Mais, bon sang, quand je pense que toutes les guerres ont eu des commencements pareils !
Il suffisait dans toutes les chamailleries d’un brin de sens commun pour arranger les affaires.
Je me trompe ! Il n’y avait rien à arranger du tout ; fallait laisser les choses comme elles étaient, il n’en serait pas sorti de malheurs.
Mais voila, que foutraient tous ces salopiauds d’ambassadeurs, de diplomates, qu’on entretient avec notre galette ?
C’est leur métier d’embarbouiller toutes les bricoles. Et ils s’en chargent : où ils fichent les pattes, y a plus moyen de s’y reconnaître.

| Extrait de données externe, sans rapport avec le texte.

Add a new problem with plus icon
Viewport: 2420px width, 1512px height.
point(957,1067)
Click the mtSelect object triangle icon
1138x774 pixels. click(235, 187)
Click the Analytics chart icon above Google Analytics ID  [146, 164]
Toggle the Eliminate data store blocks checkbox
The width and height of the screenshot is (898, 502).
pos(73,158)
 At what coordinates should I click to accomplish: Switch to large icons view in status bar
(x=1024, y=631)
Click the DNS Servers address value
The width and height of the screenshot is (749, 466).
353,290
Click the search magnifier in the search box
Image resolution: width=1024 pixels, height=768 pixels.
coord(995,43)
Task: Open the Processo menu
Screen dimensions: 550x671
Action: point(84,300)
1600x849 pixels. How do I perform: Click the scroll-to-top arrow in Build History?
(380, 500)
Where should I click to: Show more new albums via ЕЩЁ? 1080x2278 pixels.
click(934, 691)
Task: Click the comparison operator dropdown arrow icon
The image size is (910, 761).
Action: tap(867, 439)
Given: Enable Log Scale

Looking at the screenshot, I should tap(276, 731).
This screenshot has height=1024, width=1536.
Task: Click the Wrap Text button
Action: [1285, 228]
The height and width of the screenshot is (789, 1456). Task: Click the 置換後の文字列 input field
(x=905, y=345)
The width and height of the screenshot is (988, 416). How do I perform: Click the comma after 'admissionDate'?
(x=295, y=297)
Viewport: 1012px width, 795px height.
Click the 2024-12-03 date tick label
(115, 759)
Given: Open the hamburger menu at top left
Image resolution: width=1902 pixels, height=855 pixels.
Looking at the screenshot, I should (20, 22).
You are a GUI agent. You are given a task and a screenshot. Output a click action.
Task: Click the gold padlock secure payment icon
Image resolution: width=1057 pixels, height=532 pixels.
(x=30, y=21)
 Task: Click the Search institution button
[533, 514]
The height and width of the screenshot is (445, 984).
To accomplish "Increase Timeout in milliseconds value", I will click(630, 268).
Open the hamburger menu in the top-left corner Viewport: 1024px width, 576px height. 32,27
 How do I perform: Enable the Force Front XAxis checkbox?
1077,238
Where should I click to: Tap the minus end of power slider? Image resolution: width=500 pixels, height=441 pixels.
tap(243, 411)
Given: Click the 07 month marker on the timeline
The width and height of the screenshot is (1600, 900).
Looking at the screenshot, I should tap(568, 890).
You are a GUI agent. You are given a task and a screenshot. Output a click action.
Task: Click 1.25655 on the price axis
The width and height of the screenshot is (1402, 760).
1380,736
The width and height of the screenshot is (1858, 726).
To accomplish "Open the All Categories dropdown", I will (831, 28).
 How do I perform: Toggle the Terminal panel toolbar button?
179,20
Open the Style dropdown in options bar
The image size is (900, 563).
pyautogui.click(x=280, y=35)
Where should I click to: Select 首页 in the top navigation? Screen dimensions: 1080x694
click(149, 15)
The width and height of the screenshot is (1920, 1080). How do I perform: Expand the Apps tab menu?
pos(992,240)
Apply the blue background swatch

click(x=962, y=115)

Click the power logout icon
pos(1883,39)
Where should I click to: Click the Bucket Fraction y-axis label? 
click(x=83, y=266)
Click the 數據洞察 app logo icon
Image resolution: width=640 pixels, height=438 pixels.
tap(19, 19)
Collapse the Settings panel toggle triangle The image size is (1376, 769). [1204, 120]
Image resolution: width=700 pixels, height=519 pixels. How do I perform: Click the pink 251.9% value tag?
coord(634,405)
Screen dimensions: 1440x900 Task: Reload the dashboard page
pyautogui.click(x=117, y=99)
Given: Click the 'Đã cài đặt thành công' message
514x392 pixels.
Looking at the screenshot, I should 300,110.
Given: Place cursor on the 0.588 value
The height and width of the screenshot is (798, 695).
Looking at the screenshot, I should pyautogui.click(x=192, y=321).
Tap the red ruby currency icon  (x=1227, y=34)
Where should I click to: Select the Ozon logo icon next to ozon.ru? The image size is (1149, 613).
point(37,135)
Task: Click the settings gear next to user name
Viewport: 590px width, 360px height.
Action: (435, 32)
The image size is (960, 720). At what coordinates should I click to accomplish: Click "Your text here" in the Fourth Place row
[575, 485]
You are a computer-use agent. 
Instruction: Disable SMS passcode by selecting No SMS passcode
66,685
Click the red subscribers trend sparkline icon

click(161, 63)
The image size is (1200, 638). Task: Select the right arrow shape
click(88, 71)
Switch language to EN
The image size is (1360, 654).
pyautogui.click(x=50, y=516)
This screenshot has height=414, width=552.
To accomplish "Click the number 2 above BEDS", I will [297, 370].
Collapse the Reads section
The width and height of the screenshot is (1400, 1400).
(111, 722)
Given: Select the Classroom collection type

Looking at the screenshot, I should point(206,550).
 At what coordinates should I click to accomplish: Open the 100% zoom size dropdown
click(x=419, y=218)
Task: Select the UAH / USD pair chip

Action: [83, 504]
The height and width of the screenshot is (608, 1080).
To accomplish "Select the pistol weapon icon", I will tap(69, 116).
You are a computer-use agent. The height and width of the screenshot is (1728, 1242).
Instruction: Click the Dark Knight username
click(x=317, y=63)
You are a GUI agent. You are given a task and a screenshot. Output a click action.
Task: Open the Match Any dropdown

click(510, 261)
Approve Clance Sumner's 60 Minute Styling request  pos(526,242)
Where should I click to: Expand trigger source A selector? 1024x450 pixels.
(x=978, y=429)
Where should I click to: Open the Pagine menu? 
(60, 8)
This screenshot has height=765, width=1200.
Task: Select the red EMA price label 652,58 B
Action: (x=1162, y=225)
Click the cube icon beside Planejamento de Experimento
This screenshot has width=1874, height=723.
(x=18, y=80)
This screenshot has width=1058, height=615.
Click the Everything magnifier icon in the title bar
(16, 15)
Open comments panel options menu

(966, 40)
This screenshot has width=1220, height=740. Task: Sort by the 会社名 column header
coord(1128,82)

S’il n’y avait que le populo, dans tous les pays, on resterait en paix continuellement. Car nous n’avons aucune mauvaise raison pour nous prendre aux cheveux avec les voisins.
Malheureusement y a au dessus de nous les grands chefs, les légumeux de toute sorte — et il faut compter avec ces cochons-là !
C’est eux qui font les guerres ; c’est eux qui rendent les peuples enragés, et les forcent à s’entre-dévorer !
Et pas moyen d’empêcher ces Jean-foutres-là de nous fiche dans des aventures ; ils ne rêvent que plaies et bosses.
Y a bien des pleurnicheux qui ont fondé des ligues pour la paix, mais houat ! c’est de la foutaise.
Ligues par ci, ligues par là, y a que ça, nom de dieu ! Et toutes plus bassinantes et plus inutiles les unes que les autres.
Y aurait un moyen d’être tranquilles, et d’avoir définitivement la paix : ce serait de couper les vivres à tous les ambassadeurs, les diplomates, les bouffe-galette, tous les mecs de la haute et s’arranger de manière à se passer d’eux !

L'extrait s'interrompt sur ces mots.